INSTRUCTIONS FOR THE TASK >> Print out each entry below exactly, please.

__________

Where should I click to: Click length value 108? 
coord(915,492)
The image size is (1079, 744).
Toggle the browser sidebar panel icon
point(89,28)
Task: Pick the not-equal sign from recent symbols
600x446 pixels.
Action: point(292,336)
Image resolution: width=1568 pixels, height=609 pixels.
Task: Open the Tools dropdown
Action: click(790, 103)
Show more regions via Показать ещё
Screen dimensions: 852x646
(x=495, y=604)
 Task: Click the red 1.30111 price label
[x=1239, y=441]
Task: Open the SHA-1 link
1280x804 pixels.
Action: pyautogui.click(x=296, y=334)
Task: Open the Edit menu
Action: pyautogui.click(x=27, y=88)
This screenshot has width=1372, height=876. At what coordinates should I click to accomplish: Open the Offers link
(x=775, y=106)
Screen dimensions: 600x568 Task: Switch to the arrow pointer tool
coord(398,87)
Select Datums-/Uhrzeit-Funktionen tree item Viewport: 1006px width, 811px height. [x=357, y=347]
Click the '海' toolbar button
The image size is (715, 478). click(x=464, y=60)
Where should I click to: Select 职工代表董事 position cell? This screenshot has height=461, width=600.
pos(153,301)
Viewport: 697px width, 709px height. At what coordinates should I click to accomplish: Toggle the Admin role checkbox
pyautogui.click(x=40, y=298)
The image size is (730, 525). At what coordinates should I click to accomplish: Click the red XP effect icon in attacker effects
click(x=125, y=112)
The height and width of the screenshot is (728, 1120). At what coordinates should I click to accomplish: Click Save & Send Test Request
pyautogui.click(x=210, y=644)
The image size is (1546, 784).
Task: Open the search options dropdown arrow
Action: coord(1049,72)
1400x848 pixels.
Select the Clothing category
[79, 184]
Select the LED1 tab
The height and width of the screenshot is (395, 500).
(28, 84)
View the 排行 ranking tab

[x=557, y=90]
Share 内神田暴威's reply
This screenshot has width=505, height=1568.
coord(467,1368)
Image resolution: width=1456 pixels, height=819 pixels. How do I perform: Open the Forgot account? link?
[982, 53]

__________

SOLUTION TO THIS EXERCISE >>
Where should I click to: Click length value 108? 
coord(915,492)
The image size is (1079, 744).
Toggle the browser sidebar panel icon
point(89,28)
Task: Pick the not-equal sign from recent symbols
600x446 pixels.
Action: point(292,336)
Image resolution: width=1568 pixels, height=609 pixels.
Task: Open the Tools dropdown
Action: click(790, 103)
Show more regions via Показать ещё
Screen dimensions: 852x646
(x=495, y=604)
 Task: Click the red 1.30111 price label
[x=1239, y=441]
Task: Open the SHA-1 link
1280x804 pixels.
Action: pyautogui.click(x=296, y=334)
Task: Open the Edit menu
Action: pyautogui.click(x=27, y=88)
This screenshot has width=1372, height=876. At what coordinates should I click to accomplish: Open the Offers link
(x=775, y=106)
Screen dimensions: 600x568 Task: Switch to the arrow pointer tool
coord(398,87)
Select Datums-/Uhrzeit-Funktionen tree item Viewport: 1006px width, 811px height. [x=357, y=347]
Click the '海' toolbar button
The image size is (715, 478). click(x=464, y=60)
Where should I click to: Select 职工代表董事 position cell? This screenshot has height=461, width=600.
pos(153,301)
Viewport: 697px width, 709px height. At what coordinates should I click to accomplish: Toggle the Admin role checkbox
pyautogui.click(x=40, y=298)
The image size is (730, 525). At what coordinates should I click to accomplish: Click the red XP effect icon in attacker effects
click(x=125, y=112)
The height and width of the screenshot is (728, 1120). At what coordinates should I click to accomplish: Click Save & Send Test Request
pyautogui.click(x=210, y=644)
The image size is (1546, 784).
Task: Open the search options dropdown arrow
Action: coord(1049,72)
1400x848 pixels.
Select the Clothing category
[79, 184]
Select the LED1 tab
The height and width of the screenshot is (395, 500).
(28, 84)
View the 排行 ranking tab

[x=557, y=90]
Share 内神田暴威's reply
This screenshot has width=505, height=1568.
coord(467,1368)
Image resolution: width=1456 pixels, height=819 pixels. How do I perform: Open the Forgot account? link?
[982, 53]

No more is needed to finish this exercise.